EXCERPTED RECORDS: Begin
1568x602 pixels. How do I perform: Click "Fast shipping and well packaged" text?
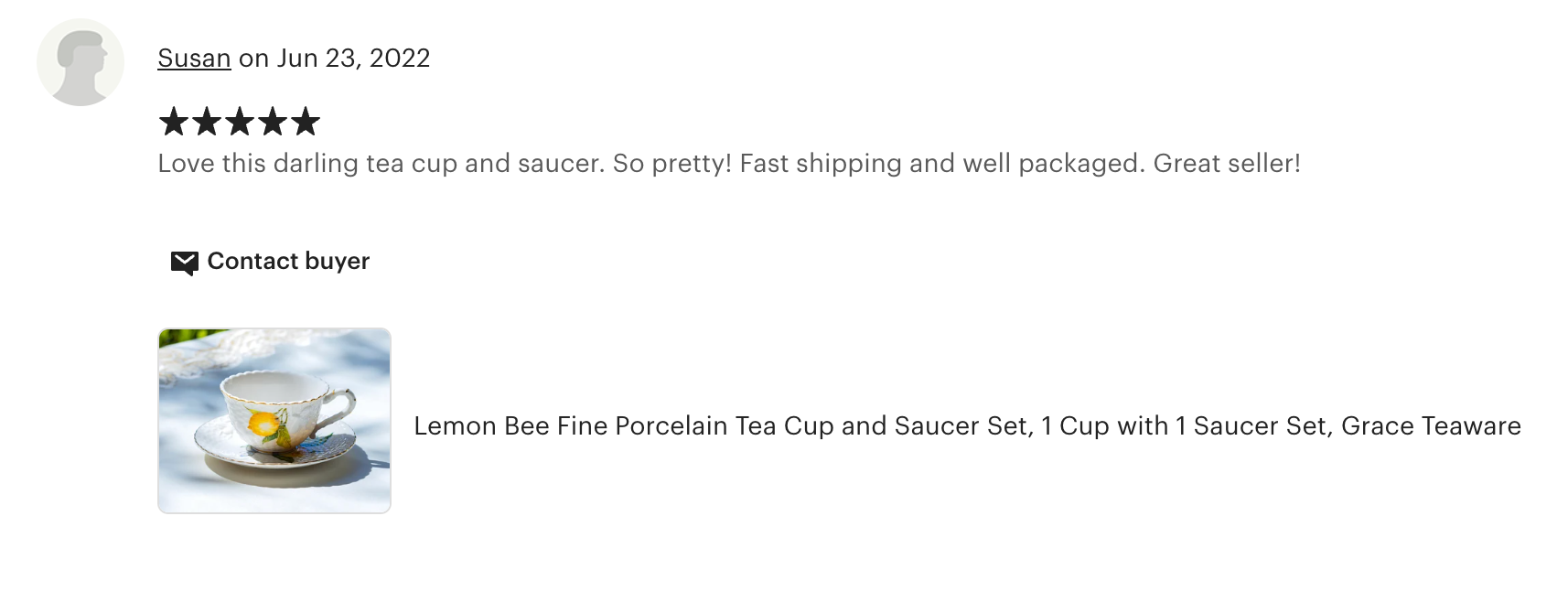pyautogui.click(x=941, y=163)

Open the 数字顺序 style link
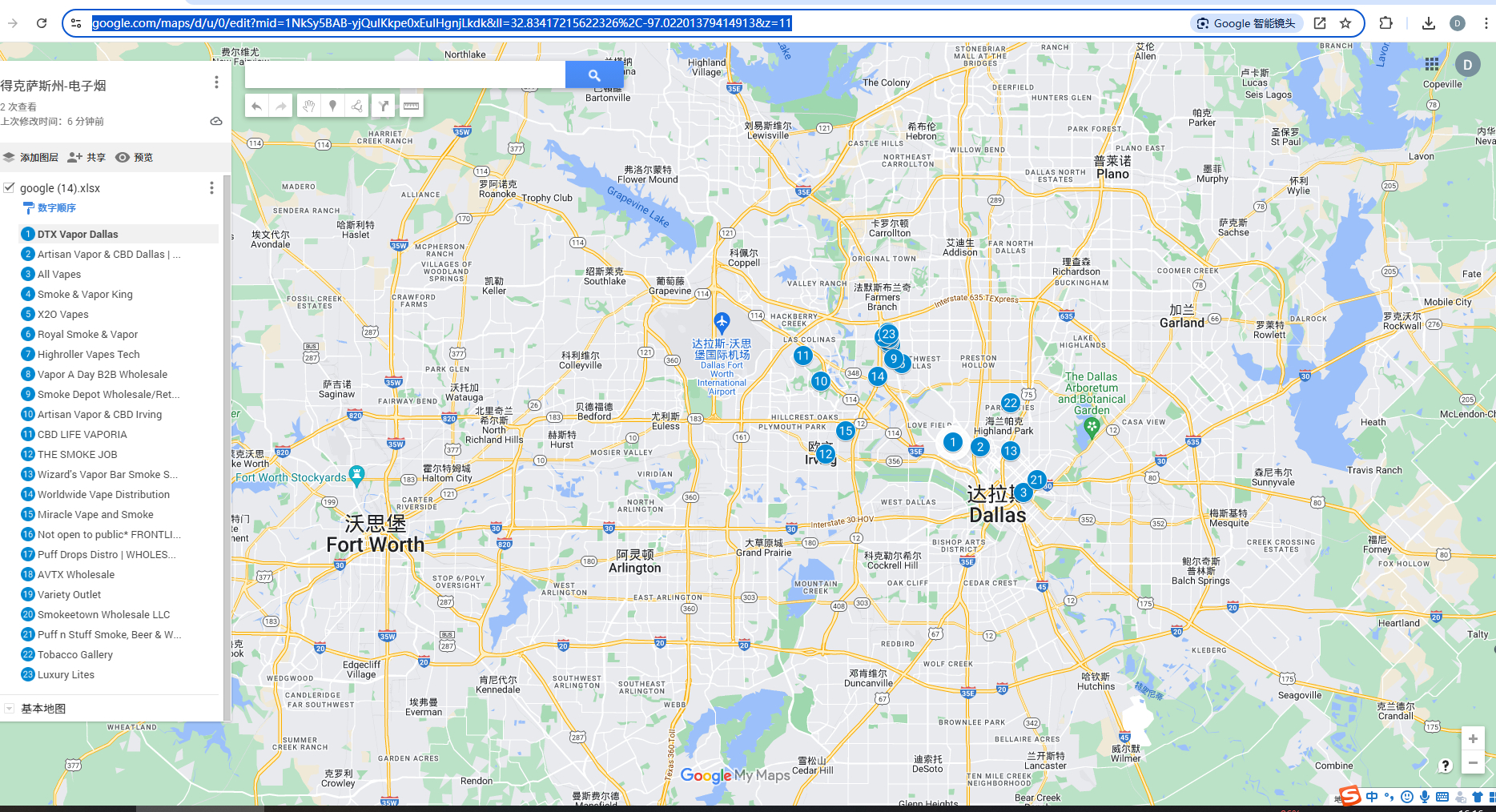tap(56, 208)
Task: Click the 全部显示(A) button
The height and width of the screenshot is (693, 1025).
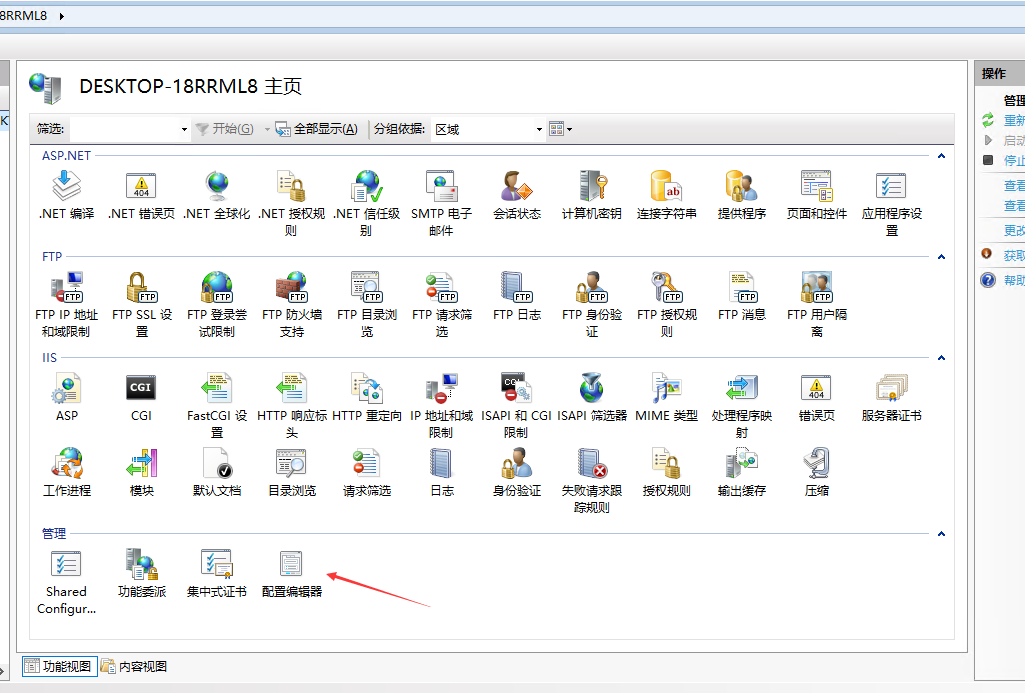Action: 318,128
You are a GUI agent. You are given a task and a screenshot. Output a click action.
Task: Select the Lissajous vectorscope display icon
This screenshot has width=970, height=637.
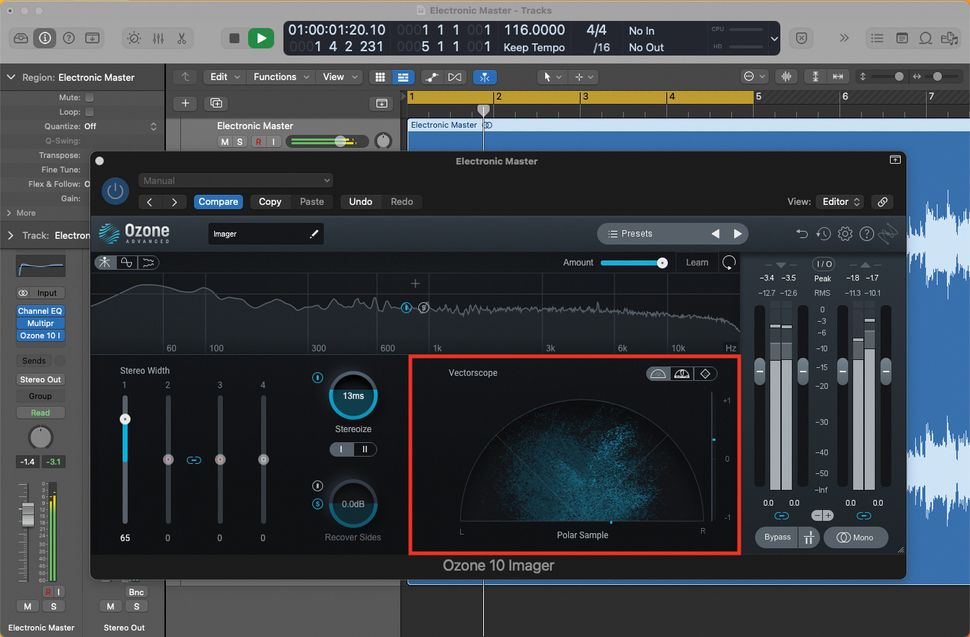pos(707,373)
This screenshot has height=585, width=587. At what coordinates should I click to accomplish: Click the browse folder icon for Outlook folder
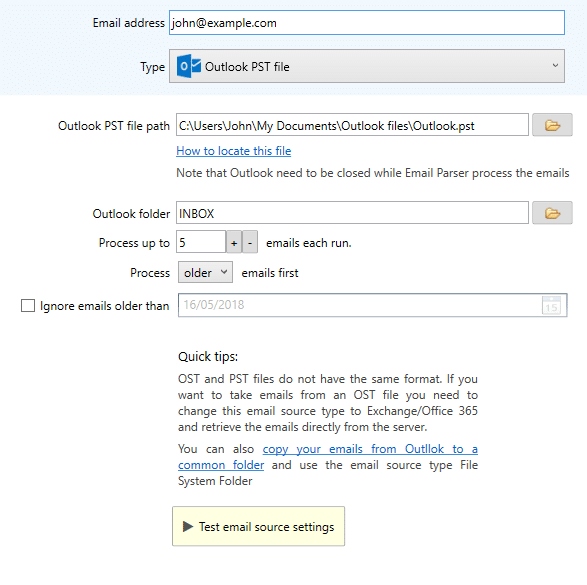point(552,213)
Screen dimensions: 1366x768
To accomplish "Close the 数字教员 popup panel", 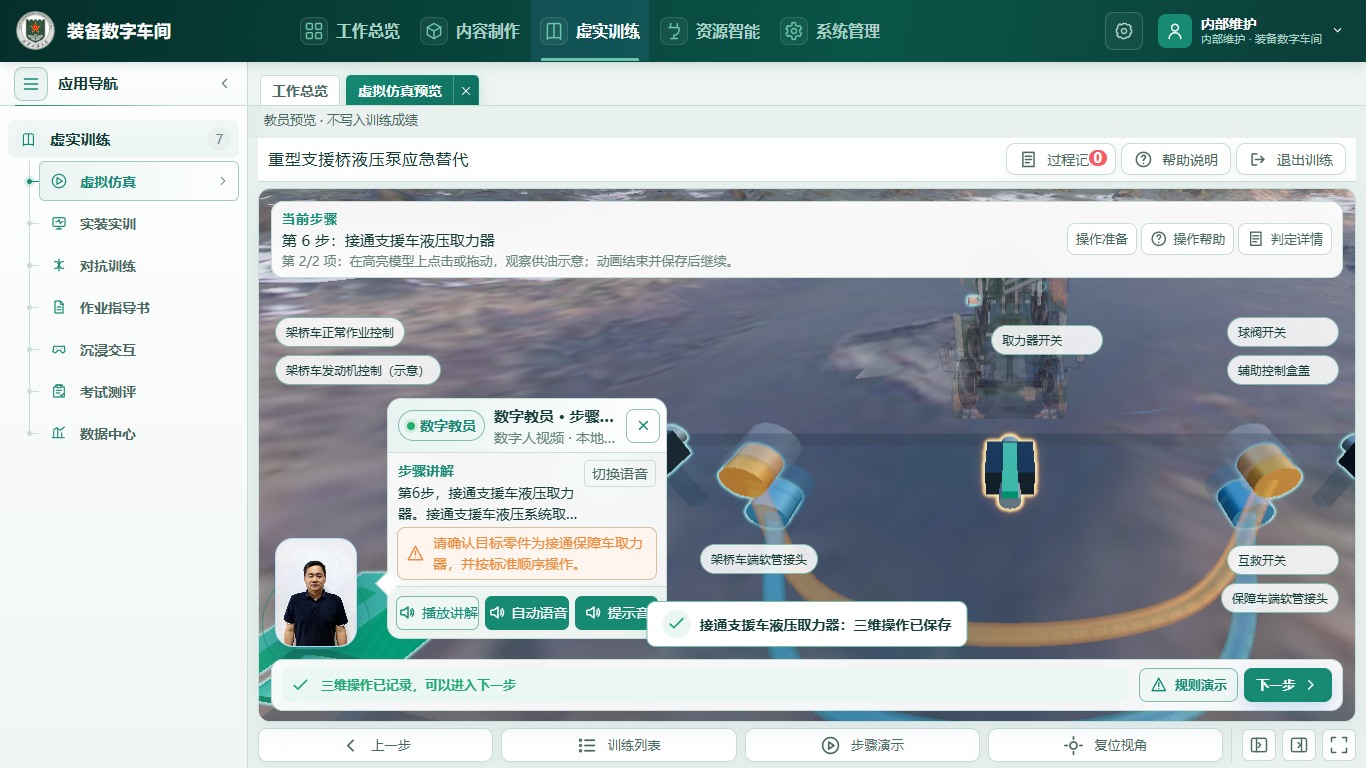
EXCERPTED RECORDS: End
> [WHAT YOU SHOULD DO]:
The answer should hold every line of the listing, copied exactly, with no pictures.

> [SOLVED PROBLEM]:
1568x602 pixels. How do I perform: Click "Fast shipping and well packaged" text?
pyautogui.click(x=941, y=163)

Open the 数字顺序 style link
tap(56, 208)
Task: Click the 全部显示(A) button
The height and width of the screenshot is (693, 1025).
Action: 318,128
You are a GUI agent. You are given a task and a screenshot. Output a click action.
Task: Select the Lissajous vectorscope display icon
This screenshot has width=970, height=637.
pos(707,373)
This screenshot has height=585, width=587. At what coordinates should I click to accomplish: Click the browse folder icon for Outlook folder
point(552,213)
Screen dimensions: 1366x768
To accomplish "Close the 数字教员 popup panel", 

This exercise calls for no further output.